- THE REQUEST
Rescale the listing from its first line through the line containing "Uncheck BeanList/BeanFiles files". Repeat every line, requests included, and multiply only the coordinates in the answers by 2.05, rounding each to a whole number with halves rounded up.
********************
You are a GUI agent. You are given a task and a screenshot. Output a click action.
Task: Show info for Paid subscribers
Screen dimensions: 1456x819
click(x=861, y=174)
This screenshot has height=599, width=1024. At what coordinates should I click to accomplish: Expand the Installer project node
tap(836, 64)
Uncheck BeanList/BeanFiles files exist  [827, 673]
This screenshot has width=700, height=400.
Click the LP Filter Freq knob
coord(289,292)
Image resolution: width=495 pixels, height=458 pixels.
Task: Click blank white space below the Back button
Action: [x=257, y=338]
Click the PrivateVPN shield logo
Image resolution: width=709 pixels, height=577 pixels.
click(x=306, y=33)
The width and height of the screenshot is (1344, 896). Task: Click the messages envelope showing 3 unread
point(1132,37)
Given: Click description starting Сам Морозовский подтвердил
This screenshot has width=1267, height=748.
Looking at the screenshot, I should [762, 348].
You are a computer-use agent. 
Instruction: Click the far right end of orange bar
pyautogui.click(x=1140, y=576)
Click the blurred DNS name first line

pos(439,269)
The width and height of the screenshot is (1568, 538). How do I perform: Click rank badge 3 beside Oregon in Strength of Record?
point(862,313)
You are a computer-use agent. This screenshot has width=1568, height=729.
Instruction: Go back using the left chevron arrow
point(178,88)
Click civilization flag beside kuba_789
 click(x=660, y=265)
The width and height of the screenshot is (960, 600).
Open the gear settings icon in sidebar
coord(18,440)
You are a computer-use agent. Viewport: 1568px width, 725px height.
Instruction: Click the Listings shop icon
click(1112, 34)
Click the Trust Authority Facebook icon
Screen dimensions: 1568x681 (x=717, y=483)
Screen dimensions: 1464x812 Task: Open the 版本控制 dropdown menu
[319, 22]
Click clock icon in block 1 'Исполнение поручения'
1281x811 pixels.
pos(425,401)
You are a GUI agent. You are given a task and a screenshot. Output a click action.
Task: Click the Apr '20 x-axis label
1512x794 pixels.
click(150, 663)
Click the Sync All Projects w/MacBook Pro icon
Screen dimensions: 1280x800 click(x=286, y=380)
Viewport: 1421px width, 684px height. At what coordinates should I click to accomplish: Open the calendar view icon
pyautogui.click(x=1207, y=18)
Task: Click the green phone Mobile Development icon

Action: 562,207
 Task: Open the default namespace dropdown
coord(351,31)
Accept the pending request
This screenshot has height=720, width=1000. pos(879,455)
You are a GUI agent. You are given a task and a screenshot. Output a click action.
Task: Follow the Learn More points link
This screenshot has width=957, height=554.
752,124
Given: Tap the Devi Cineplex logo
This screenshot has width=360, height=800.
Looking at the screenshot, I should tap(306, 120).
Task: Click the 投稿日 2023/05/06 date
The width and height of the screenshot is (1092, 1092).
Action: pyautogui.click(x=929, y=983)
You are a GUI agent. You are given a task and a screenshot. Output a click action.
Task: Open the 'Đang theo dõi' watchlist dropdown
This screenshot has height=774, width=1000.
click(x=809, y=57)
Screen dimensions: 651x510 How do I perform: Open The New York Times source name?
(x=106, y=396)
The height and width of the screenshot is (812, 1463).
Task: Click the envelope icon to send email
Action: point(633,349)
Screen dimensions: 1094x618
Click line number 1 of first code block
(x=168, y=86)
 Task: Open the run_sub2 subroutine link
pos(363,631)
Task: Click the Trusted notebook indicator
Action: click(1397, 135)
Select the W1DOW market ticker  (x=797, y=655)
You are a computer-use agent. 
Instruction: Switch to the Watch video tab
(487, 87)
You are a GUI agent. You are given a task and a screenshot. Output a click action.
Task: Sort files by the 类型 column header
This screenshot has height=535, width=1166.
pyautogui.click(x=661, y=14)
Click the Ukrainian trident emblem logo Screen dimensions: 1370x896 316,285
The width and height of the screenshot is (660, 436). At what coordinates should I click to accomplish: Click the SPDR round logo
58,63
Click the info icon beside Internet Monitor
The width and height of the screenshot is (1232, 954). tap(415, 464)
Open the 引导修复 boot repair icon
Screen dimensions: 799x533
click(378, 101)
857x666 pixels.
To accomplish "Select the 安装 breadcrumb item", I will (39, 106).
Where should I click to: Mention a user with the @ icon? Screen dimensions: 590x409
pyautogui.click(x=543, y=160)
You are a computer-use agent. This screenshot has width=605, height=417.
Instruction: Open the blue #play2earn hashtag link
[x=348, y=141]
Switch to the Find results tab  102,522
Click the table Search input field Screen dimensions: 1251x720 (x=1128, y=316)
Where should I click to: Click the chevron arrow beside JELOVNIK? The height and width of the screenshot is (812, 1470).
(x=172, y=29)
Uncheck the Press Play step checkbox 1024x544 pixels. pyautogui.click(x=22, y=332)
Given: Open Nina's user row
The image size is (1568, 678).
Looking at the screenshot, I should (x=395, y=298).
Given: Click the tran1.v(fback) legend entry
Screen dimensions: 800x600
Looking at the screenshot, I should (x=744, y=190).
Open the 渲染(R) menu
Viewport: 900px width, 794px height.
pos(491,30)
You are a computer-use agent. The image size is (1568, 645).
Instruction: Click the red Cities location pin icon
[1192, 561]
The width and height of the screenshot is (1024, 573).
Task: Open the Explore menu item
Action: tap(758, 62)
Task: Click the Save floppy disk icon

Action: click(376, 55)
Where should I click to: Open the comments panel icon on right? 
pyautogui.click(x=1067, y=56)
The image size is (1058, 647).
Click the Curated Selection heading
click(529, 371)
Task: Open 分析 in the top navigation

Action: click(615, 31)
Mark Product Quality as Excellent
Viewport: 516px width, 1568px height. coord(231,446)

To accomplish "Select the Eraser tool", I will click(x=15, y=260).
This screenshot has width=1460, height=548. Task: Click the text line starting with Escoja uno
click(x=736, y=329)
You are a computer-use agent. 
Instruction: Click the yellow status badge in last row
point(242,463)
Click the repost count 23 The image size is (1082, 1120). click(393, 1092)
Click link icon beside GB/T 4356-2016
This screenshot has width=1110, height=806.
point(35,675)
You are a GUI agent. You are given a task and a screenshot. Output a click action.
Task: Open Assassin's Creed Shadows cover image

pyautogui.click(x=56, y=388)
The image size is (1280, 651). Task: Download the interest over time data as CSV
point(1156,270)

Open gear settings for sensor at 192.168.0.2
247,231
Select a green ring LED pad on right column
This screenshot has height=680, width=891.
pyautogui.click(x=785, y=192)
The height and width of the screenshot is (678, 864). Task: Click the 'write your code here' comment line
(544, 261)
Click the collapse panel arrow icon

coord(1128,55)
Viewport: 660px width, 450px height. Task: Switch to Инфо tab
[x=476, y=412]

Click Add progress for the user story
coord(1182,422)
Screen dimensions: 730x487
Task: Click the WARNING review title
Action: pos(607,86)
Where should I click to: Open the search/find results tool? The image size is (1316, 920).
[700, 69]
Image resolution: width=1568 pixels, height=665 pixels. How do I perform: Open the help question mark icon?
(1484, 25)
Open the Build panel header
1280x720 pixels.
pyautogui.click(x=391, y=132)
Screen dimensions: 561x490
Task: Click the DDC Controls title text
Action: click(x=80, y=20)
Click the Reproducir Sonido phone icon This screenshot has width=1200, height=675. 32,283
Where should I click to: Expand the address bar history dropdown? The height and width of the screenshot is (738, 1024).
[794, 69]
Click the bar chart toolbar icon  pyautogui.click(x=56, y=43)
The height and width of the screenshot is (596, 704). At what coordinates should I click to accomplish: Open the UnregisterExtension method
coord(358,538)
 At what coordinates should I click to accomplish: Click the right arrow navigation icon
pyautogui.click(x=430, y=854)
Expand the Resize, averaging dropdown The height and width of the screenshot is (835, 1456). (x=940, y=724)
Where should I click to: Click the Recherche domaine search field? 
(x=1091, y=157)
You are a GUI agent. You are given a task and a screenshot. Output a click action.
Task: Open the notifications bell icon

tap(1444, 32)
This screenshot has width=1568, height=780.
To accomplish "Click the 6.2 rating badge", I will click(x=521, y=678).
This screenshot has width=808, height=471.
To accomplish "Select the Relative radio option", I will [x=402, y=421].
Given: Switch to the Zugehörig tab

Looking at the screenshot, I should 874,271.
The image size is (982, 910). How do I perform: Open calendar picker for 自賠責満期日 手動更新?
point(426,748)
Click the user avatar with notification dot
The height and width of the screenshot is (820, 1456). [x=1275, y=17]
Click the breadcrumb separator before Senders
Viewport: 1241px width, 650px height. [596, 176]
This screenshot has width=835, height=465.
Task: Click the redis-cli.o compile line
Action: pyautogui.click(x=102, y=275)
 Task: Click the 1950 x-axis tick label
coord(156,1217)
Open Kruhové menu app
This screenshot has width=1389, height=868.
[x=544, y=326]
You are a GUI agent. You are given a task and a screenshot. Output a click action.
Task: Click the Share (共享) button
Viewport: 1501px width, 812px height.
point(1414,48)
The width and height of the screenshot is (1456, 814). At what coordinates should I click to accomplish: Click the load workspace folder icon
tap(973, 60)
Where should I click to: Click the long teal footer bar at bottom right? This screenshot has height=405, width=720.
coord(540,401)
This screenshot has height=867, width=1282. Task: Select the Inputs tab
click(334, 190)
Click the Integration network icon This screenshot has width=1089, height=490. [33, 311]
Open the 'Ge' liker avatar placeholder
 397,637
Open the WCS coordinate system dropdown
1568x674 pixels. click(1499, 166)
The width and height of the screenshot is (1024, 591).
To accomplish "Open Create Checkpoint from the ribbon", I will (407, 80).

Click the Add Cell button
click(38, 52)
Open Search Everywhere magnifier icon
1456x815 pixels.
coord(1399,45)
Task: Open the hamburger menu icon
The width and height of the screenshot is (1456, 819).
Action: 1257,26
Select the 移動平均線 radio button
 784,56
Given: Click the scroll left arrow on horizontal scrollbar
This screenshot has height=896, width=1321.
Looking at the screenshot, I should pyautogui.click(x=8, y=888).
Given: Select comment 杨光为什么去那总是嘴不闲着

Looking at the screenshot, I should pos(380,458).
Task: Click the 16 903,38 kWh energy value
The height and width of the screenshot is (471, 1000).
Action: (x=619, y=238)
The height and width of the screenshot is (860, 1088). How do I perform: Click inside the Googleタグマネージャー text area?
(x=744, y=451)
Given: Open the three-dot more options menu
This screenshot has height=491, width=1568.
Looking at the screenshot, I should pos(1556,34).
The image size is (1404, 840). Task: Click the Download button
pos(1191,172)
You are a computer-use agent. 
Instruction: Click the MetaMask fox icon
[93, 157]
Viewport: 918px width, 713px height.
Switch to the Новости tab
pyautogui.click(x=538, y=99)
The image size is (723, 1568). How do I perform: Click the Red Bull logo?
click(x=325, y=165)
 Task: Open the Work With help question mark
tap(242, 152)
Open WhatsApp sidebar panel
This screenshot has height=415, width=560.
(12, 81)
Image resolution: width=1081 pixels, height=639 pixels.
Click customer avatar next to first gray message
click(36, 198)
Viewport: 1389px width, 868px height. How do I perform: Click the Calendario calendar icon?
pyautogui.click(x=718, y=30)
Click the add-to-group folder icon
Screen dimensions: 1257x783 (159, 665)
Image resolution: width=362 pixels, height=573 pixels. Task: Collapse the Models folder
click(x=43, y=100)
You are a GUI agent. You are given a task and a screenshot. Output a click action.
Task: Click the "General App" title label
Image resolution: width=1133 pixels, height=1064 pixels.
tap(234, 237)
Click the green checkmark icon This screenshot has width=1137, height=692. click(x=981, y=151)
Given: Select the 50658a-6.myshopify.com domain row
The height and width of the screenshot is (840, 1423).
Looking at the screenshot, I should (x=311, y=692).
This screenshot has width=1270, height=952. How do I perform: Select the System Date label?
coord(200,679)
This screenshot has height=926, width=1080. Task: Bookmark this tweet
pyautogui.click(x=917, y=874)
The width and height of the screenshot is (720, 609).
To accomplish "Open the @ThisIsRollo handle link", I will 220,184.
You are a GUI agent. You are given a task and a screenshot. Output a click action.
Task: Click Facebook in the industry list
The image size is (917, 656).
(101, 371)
********************
- COMPLETE OUTPUT
You are a GUI agent. You are given a task and a screenshot. Output a click action.
Task: Show info for Paid subscribers
Screen dimensions: 1456x819
click(x=1765, y=357)
This screenshot has height=599, width=1024. At what coordinates should I click to accomplish: Expand the Installer project node
tap(1714, 131)
Uncheck BeanList/BeanFiles files exist  [1695, 1380]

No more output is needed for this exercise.